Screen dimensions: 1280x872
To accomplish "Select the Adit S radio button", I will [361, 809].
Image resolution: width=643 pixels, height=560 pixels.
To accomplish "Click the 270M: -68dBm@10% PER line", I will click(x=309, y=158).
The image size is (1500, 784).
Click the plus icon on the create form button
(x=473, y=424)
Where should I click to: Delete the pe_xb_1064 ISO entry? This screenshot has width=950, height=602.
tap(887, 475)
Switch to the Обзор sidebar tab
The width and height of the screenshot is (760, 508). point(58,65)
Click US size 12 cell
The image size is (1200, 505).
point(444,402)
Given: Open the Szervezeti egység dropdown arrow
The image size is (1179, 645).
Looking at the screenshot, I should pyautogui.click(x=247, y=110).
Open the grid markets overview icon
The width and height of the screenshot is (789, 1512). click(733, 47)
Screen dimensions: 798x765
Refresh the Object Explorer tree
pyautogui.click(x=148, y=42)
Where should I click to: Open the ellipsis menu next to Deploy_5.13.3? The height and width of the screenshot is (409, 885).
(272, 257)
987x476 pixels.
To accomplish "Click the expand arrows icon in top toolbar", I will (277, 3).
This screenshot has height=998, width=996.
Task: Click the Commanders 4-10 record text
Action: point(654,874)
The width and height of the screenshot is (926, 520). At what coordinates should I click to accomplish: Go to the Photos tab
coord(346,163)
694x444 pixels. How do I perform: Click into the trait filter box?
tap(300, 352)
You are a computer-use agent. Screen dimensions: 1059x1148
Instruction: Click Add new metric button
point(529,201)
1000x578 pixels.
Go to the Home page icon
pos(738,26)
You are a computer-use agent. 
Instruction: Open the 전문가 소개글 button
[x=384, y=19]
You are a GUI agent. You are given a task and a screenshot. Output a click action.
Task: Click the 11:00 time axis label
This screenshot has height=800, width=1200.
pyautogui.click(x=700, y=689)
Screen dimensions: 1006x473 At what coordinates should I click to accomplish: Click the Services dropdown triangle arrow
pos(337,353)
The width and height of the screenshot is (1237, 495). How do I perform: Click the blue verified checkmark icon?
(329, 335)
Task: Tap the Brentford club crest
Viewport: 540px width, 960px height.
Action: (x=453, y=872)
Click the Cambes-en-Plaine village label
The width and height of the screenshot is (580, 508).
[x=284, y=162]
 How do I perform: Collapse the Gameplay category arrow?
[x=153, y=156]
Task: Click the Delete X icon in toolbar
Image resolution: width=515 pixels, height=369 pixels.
|---|
• Directions:
Nothing but the lines from the one that contains "Task: Click the Delete X icon in toolbar" through the last line of the entries should appear in your reply, each repeated exactly.

• Answer to the exercise:
Task: Click the Delete X icon in toolbar
Image resolution: width=515 pixels, height=369 pixels.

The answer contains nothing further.